### Goal of the exercise
Your answer should be the line that contains "Task: Open the +1 country code chevron" and each line after it, restated word for word through the final line of the entries.

Pixel coordinate grounding data
-- Opening Marker --

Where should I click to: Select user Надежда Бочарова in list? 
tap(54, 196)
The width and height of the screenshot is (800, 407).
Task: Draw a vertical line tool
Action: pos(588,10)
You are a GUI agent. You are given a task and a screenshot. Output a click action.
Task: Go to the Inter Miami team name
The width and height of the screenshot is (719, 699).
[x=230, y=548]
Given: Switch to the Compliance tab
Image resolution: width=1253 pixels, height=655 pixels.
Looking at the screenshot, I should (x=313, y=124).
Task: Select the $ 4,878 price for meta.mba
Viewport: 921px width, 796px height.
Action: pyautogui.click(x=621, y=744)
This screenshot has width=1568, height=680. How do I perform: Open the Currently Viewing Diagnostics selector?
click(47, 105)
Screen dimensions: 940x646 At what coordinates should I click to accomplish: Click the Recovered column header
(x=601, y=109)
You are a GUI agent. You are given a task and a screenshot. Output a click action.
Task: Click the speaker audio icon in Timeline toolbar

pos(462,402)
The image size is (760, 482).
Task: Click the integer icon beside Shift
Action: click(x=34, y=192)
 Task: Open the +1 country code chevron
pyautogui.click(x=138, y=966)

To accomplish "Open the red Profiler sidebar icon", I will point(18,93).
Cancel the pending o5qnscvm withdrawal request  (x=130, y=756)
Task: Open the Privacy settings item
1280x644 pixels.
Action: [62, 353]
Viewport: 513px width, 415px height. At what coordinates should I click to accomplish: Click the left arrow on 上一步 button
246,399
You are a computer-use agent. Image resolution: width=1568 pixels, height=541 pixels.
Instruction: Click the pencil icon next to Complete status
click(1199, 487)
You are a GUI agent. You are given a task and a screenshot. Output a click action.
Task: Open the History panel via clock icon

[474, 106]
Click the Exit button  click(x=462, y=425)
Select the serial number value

-- Closing Marker --

### Written answer
 Task: Open the +1 country code chevron
pyautogui.click(x=138, y=966)

To accomplish "Open the red Profiler sidebar icon", I will point(18,93).
Cancel the pending o5qnscvm withdrawal request  (x=130, y=756)
Task: Open the Privacy settings item
1280x644 pixels.
Action: [62, 353]
Viewport: 513px width, 415px height. At what coordinates should I click to accomplish: Click the left arrow on 上一步 button
246,399
You are a computer-use agent. Image resolution: width=1568 pixels, height=541 pixels.
Instruction: Click the pencil icon next to Complete status
click(1199, 487)
You are a GUI agent. You are given a task and a screenshot. Output a click action.
Task: Open the History panel via clock icon

[474, 106]
Click the Exit button  click(x=462, y=425)
Select the serial number value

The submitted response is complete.